═════ Data for processing

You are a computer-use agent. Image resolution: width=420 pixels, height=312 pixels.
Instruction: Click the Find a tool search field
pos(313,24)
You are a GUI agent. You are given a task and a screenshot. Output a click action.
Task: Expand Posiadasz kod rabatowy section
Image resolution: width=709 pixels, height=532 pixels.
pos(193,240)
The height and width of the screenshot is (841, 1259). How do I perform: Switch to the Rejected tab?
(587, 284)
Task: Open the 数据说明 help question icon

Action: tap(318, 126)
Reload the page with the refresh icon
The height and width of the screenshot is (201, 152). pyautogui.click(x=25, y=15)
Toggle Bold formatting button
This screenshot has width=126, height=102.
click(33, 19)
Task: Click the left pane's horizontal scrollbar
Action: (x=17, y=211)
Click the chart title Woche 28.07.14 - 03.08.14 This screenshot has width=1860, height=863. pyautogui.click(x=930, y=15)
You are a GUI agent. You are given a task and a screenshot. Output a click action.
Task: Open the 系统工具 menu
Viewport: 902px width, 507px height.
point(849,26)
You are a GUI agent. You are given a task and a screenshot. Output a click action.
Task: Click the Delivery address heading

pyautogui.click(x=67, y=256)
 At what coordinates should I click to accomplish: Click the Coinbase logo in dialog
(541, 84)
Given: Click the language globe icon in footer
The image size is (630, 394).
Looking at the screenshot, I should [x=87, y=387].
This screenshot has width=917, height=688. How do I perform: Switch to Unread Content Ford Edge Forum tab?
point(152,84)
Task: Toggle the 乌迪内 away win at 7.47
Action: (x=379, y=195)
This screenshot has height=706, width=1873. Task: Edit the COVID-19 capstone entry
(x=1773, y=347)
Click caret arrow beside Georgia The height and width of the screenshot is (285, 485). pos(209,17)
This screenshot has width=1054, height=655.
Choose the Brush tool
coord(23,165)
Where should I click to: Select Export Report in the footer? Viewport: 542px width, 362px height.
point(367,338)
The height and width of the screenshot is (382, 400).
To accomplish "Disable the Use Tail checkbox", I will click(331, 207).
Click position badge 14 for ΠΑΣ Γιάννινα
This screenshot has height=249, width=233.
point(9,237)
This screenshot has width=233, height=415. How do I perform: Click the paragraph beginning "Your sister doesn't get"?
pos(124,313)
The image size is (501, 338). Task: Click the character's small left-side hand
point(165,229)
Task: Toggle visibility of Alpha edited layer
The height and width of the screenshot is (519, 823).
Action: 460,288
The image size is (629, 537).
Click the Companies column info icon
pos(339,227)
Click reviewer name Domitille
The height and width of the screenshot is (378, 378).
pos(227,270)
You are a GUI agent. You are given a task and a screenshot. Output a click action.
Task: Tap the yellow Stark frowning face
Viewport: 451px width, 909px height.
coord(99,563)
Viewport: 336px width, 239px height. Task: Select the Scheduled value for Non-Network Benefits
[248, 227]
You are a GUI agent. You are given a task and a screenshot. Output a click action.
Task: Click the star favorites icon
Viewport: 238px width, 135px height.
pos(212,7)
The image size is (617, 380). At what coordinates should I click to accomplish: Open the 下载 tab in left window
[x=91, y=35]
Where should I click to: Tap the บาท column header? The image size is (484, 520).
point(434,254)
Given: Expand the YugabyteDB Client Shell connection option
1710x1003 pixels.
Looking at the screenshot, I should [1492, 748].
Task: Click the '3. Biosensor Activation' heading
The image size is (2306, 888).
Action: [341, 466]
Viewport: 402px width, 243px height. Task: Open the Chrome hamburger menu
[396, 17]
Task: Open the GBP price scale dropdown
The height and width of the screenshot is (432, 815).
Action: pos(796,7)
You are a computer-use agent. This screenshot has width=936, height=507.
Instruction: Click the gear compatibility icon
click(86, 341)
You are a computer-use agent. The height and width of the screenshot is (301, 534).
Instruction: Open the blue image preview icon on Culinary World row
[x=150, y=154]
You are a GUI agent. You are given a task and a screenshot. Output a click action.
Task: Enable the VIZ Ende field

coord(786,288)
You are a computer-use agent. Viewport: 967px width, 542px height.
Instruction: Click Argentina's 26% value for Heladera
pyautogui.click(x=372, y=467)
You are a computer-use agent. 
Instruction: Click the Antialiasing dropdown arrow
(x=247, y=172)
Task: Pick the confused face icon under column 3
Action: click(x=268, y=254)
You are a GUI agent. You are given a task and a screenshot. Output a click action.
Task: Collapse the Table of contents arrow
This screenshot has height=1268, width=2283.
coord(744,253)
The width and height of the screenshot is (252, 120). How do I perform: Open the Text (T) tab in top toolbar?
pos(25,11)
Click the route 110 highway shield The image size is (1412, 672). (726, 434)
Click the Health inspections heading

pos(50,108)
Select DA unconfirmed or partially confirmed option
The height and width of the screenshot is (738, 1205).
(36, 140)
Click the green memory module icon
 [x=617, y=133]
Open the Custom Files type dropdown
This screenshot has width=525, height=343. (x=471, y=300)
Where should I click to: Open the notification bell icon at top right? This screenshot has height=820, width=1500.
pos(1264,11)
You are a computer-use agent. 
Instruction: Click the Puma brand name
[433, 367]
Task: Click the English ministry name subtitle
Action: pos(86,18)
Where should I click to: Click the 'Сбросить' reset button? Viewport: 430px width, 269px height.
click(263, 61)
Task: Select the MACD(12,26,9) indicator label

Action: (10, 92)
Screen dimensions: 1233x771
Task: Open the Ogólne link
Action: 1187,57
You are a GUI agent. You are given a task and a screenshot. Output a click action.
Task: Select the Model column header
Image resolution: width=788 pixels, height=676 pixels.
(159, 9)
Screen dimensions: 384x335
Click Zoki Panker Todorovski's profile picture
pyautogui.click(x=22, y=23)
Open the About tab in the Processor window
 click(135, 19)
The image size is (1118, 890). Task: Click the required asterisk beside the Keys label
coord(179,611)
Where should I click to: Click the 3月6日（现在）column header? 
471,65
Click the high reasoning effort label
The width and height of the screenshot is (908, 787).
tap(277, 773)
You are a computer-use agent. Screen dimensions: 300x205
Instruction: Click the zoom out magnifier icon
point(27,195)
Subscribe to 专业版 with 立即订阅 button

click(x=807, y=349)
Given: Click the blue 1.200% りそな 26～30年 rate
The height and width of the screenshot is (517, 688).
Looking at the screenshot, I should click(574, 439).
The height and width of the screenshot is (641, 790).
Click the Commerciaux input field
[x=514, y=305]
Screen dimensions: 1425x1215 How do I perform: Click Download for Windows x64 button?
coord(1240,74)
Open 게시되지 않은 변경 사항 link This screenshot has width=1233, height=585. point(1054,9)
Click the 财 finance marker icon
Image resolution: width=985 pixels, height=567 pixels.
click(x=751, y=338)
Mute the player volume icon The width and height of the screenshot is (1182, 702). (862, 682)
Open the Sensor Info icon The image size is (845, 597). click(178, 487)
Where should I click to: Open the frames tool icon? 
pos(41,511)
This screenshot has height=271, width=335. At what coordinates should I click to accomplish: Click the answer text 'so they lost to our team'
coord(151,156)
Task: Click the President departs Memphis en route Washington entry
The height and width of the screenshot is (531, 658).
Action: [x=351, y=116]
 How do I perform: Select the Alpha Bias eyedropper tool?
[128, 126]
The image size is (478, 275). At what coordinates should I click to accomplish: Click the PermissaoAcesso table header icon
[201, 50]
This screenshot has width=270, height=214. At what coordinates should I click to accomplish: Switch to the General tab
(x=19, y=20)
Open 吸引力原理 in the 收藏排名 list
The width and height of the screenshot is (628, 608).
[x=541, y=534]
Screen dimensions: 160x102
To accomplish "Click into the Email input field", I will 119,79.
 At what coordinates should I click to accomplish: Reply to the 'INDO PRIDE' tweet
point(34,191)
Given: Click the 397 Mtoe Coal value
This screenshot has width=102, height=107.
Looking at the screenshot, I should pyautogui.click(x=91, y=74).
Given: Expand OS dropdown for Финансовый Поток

══════════

* _Set exercise_
Can you put each line of the material above into a JSON list of strings, one string per line, with blank lines left out?

* _Written response_
[
  "You are a computer-use agent. Image resolution: width=420 pixels, height=312 pixels.",
  "Instruction: Click the Find a tool search field",
  "pos(313,24)",
  "You are a GUI agent. You are given a task and a screenshot. Output a click action.",
  "Task: Expand Posiadasz kod rabatowy section",
  "Image resolution: width=709 pixels, height=532 pixels.",
  "pos(193,240)",
  "The height and width of the screenshot is (841, 1259). How do I perform: Switch to the Rejected tab?",
  "(587, 284)",
  "Task: Open the 数据说明 help question icon",
  "Action: tap(318, 126)",
  "Reload the page with the refresh icon",
  "The height and width of the screenshot is (201, 152). pyautogui.click(x=25, y=15)",
  "Toggle Bold formatting button",
  "This screenshot has width=126, height=102.",
  "click(33, 19)",
  "Task: Click the left pane's horizontal scrollbar",
  "Action: (x=17, y=211)",
  "Click the chart title Woche 28.07.14 - 03.08.14 This screenshot has width=1860, height=863. pyautogui.click(x=930, y=15)",
  "You are a GUI agent. You are given a task and a screenshot. Output a click action.",
  "Task: Open the 系统工具 menu",
  "Viewport: 902px width, 507px height.",
  "point(849,26)",
  "You are a GUI agent. You are given a task and a screenshot. Output a click action.",
  "Task: Click the Delivery address heading",
  "pyautogui.click(x=67, y=256)",
  " At what coordinates should I click to accomplish: Click the Coinbase logo in dialog",
  "(541, 84)",
  "Given: Click the language globe icon in footer",
  "The image size is (630, 394).",
  "Looking at the screenshot, I should [x=87, y=387].",
  "This screenshot has width=917, height=688. How do I perform: Switch to Unread Content Ford Edge Forum tab?",
  "point(152,84)",
  "Task: Toggle the 乌迪内 away win at 7.47",
  "Action: (x=379, y=195)",
  "This screenshot has height=706, width=1873. Task: Edit the COVID-19 capstone entry",
  "(x=1773, y=347)",
  "Click caret arrow beside Georgia The height and width of the screenshot is (285, 485). pos(209,17)",
  "This screenshot has width=1054, height=655.",
  "Choose the Brush tool",
  "coord(23,165)",
  "Where should I click to: Select Export Report in the footer? Viewport: 542px width, 362px height.",
  "point(367,338)",
  "The height and width of the screenshot is (382, 400).",
  "To accomplish \"Disable the Use Tail checkbox\", I will click(331, 207).",
  "Click position badge 14 for ΠΑΣ Γιάννινα",
  "This screenshot has height=249, width=233.",
  "point(9,237)",
  "This screenshot has width=233, height=415. How do I perform: Click the paragraph beginning \"Your sister doesn't get\"?",
  "pos(124,313)",
  "The image size is (501, 338). Task: Click the character's small left-side hand",
  "point(165,229)",
  "Task: Toggle visibility of Alpha edited layer",
  "The height and width of the screenshot is (519, 823).",
  "Action: 460,288",
  "The image size is (629, 537).",
  "Click the Companies column info icon",
  "pos(339,227)",
  "Click reviewer name Domitille",
  "The height and width of the screenshot is (378, 378).",
  "pos(227,270)",
  "You are a GUI agent. You are given a task and a screenshot. Output a click action.",
  "Task: Tap the yellow Stark frowning face",
  "Viewport: 451px width, 909px height.",
  "coord(99,563)",
  "Viewport: 336px width, 239px height. Task: Select the Scheduled value for Non-Network Benefits",
  "[248, 227]",
  "You are a GUI agent. You are given a task and a screenshot. Output a click action.",
  "Task: Click the star favorites icon",
  "Viewport: 238px width, 135px height.",
  "pos(212,7)",
  "The image size is (617, 380). At what coordinates should I click to accomplish: Open the 下载 tab in left window",
  "[x=91, y=35]",
  "Where should I click to: Tap the บาท column header? The image size is (484, 520).",
  "point(434,254)",
  "Given: Expand the YugabyteDB Client Shell connection option",
  "1710x1003 pixels.",
  "Looking at the screenshot, I should [1492, 748].",
  "Task: Click the '3. Biosensor Activation' heading",
  "The image size is (2306, 888).",
  "Action: [341, 466]",
  "Viewport: 402px width, 243px height. Task: Open the Chrome hamburger menu",
  "[396, 17]",
  "Task: Open the GBP price scale dropdown",
  "The height and width of the screenshot is (432, 815).",
  "Action: pos(796,7)",
  "You are a computer-use agent. This screenshot has width=936, height=507.",
  "Instruction: Click the gear compatibility icon",
  "click(86, 341)",
  "You are a computer-use agent. The height and width of the screenshot is (301, 534).",
  "Instruction: Open the blue image preview icon on Culinary World row",
  "[x=150, y=154]",
  "You are a GUI agent. You are given a task and a screenshot. Output a click action.",
  "Task: Enable the VIZ Ende field",
  "coord(786,288)",
  "You are a computer-use agent. Viewport: 967px width, 542px height.",
  "Instruction: Click Argentina's 26% value for Heladera",
  "pyautogui.click(x=372, y=467)",
  "You are a computer-use agent. ",
  "Instruction: Click the Antialiasing dropdown arrow",
  "(x=247, y=172)",
  "Task: Pick the confused face icon under column 3",
  "Action: click(x=268, y=254)",
  "You are a GUI agent. You are given a task and a screenshot. Output a click action.",
  "Task: Collapse the Table of contents arrow",
  "This screenshot has height=1268, width=2283.",
  "coord(744,253)",
  "The width and height of the screenshot is (252, 120). How do I perform: Open the Text (T) tab in top toolbar?",
  "pos(25,11)",
  "Click the route 110 highway shield The image size is (1412, 672). (726, 434)",
  "Click the Health inspections heading",
  "pos(50,108)",
  "Select DA unconfirmed or partially confirmed option",
  "The height and width of the screenshot is (738, 1205).",
  "(36, 140)",
  "Click the green memory module icon",
  " [x=617, y=133]",
  "Open the Custom Files type dropdown",
  "This screenshot has width=525, height=343. (x=471, y=300)",
  "Where should I click to: Open the notification bell icon at top right? This screenshot has height=820, width=1500.",
  "pos(1264,11)",
  "You are a computer-use agent. ",
  "Instruction: Click the Puma brand name",
  "[433, 367]",
  "Task: Click the English ministry name subtitle",
  "Action: pos(86,18)",
  "Where should I click to: Click the 'Сбросить' reset button? Viewport: 430px width, 269px height.",
  "click(263, 61)",
  "Task: Select the MACD(12,26,9) indicator label",
  "Action: (10, 92)",
  "Screen dimensions: 1233x771",
  "Task: Open the Ogólne link",
  "Action: 1187,57",
  "You are a GUI agent. You are given a task and a screenshot. Output a click action.",
  "Task: Select the Model column header",
  "Image resolution: width=788 pixels, height=676 pixels.",
  "(159, 9)",
  "Screen dimensions: 384x335",
  "Click Zoki Panker Todorovski's profile picture",
  "pyautogui.click(x=22, y=23)",
  "Open the About tab in the Processor window",
  " click(135, 19)",
  "The image size is (1118, 890). Task: Click the required asterisk beside the Keys label",
  "coord(179,611)",
  "Where should I click to: Click the 3月6日（现在）column header? ",
  "471,65",
  "Click the high reasoning effort label",
  "The width and height of the screenshot is (908, 787).",
  "tap(277, 773)",
  "You are a computer-use agent. Screen dimensions: 300x205",
  "Instruction: Click the zoom out magnifier icon",
  "point(27,195)",
  "Subscribe to 专业版 with 立即订阅 button",
  "click(x=807, y=349)",
  "Given: Click the blue 1.200% りそな 26～30年 rate",
  "The height and width of the screenshot is (517, 688).",
  "Looking at the screenshot, I should click(574, 439).",
  "The height and width of the screenshot is (641, 790).",
  "Click the Commerciaux input field",
  "[x=514, y=305]",
  "Screen dimensions: 1425x1215 How do I perform: Click Download for Windows x64 button?",
  "coord(1240,74)",
  "Open 게시되지 않은 변경 사항 link This screenshot has width=1233, height=585. point(1054,9)",
  "Click the 财 finance marker icon",
  "Image resolution: width=985 pixels, height=567 pixels.",
  "click(x=751, y=338)",
  "Mute the player volume icon The width and height of the screenshot is (1182, 702). (862, 682)",
  "Open the Sensor Info icon The image size is (845, 597). click(178, 487)",
  "Where should I click to: Open the frames tool icon? ",
  "pos(41,511)",
  "This screenshot has height=271, width=335. At what coordinates should I click to accomplish: Click the answer text 'so they lost to our team'",
  "coord(151,156)",
  "Task: Click the President departs Memphis en route Washington entry",
  "The height and width of the screenshot is (531, 658).",
  "Action: [x=351, y=116]",
  " How do I perform: Select the Alpha Bias eyedropper tool?",
  "[128, 126]",
  "The image size is (478, 275). At what coordinates should I click to accomplish: Click the PermissaoAcesso table header icon",
  "[201, 50]",
  "This screenshot has width=270, height=214. At what coordinates should I click to accomplish: Switch to the General tab",
  "(x=19, y=20)",
  "Open 吸引力原理 in the 收藏排名 list",
  "The width and height of the screenshot is (628, 608).",
  "[x=541, y=534]",
  "Screen dimensions: 160x102",
  "To accomplish \"Click into the Email input field\", I will 119,79.",
  " At what coordinates should I click to accomplish: Reply to the 'INDO PRIDE' tweet",
  "point(34,191)",
  "Given: Click the 397 Mtoe Coal value",
  "This screenshot has width=102, height=107.",
  "Looking at the screenshot, I should pyautogui.click(x=91, y=74).",
  "Given: Expand OS dropdown for Финансовый Поток"
]